— Set of tasks —
• A. According to the Japanese literature piece, what kind of fiction did Edogawa Ranpo specialize in?
• B. Reproduce the stretch of the Japanese literature piece from "We talk a lot" through "people to read.".

— Text segment —
******

Books by Matt S.
We talk a lot about Japanese games, films, anime and manga in western culture, but we talk about Japanese literature far less frequently, and that’s a pity, because as with all those other mediums, Japan has produced many of the world’s finest writers, and literature gives you a real insight into culture and mindset. So I’m going to start a series where I recommend authors, both well-known and not, for people to read.
First off, I’m going to talk about Edogawa Ranpo (1894-1965), who is perhaps not the best-known Japanese author, but his work has special significance to gaming at the moment, thanks to Persona 5. Ranpo was a specialist in crime fiction, and as you’ll see in a moment, a lot of Persona 5 is a direct reference to his work.

******

Word and element location data
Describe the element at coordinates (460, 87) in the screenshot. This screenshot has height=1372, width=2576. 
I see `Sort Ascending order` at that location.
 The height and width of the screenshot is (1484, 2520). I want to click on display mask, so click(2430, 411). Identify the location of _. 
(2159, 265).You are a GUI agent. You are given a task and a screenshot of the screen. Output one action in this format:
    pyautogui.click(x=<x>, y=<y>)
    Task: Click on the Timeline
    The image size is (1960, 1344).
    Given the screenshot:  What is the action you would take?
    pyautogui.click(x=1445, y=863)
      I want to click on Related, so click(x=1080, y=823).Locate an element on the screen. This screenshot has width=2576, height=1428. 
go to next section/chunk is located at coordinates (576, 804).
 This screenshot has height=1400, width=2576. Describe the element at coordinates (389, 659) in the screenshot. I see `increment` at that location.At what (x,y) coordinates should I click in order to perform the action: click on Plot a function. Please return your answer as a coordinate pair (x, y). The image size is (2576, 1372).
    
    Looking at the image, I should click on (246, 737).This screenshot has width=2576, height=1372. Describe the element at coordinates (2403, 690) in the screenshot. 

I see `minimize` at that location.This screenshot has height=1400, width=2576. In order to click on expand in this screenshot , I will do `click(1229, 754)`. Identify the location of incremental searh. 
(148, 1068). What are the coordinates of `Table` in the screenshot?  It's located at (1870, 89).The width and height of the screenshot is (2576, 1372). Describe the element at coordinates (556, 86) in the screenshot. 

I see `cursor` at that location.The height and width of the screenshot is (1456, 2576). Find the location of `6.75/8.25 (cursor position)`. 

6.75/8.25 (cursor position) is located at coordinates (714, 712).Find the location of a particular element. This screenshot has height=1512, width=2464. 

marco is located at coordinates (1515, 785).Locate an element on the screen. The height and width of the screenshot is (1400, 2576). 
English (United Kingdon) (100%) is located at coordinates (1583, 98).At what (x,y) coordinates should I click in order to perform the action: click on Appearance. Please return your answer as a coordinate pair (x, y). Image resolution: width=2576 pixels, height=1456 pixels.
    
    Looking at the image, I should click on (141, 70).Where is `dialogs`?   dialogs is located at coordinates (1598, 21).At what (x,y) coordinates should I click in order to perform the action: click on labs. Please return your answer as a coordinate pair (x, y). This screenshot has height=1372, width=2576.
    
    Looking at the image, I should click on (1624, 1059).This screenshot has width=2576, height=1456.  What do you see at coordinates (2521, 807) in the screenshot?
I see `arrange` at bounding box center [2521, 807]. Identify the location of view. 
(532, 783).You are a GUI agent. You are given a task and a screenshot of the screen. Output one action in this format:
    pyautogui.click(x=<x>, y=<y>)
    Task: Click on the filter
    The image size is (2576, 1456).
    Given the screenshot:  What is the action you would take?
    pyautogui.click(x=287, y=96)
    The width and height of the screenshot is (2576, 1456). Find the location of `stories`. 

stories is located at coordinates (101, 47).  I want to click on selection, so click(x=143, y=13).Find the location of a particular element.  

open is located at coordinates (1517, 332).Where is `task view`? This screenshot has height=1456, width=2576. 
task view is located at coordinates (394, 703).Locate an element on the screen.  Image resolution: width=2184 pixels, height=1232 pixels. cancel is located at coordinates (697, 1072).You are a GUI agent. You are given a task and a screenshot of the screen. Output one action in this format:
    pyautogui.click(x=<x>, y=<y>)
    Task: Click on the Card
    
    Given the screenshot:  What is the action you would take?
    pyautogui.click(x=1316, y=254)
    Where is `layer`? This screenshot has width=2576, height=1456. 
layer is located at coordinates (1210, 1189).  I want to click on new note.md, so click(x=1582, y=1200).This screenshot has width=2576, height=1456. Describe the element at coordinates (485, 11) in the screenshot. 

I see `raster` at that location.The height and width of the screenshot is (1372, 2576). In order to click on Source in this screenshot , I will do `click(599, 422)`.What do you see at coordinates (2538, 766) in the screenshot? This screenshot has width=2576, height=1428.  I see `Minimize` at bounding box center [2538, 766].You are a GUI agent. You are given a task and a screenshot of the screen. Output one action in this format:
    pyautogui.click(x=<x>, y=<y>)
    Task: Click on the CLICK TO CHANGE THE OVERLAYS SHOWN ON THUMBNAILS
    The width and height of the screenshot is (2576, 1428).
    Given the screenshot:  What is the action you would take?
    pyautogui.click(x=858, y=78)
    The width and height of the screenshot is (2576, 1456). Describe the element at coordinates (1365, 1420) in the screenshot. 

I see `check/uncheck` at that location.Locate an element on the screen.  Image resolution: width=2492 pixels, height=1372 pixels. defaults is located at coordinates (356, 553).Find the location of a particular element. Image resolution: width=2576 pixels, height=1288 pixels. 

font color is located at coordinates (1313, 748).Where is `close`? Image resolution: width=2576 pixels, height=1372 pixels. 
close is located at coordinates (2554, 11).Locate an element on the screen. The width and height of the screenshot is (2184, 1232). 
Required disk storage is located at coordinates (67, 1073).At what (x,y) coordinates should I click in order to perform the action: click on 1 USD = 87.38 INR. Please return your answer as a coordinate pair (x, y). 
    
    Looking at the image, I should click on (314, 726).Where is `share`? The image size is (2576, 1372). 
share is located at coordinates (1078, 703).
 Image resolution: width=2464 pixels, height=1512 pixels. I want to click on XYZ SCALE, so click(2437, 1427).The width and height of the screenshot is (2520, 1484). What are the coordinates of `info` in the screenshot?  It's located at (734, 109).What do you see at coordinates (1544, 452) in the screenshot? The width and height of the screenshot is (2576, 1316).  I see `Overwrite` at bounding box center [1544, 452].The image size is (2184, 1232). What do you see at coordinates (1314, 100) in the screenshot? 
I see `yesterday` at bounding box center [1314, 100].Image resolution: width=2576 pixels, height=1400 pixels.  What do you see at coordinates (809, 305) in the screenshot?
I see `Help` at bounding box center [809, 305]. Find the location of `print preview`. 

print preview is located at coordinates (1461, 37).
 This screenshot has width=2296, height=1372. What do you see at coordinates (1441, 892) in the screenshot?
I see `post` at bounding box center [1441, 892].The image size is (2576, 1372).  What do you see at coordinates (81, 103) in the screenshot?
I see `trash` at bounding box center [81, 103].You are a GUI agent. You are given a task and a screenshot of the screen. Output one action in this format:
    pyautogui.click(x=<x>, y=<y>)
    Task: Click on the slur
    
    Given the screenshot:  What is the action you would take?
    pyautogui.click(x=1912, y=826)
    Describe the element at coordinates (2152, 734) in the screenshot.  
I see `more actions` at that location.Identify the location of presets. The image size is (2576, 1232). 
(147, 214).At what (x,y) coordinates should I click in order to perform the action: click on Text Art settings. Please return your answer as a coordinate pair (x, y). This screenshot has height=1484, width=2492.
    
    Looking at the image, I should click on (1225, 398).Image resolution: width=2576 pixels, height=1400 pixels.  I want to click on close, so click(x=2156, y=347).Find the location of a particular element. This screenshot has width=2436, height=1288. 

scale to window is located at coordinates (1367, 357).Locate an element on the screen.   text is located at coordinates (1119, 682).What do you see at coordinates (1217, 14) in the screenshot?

******

— Solutions per task —
• A. Crime fiction.

• B.
We talk a lot about Japanese games, films, anime and manga in western culture, but we talk about Japanese literature far less frequently, and that’s a pity, because as with all those other mediums, Japan has produced many of the world’s finest writers, and literature gives you a real insight into culture and mindset. So I’m going to start a series where I recommend authors, both well-known and not, for people to read.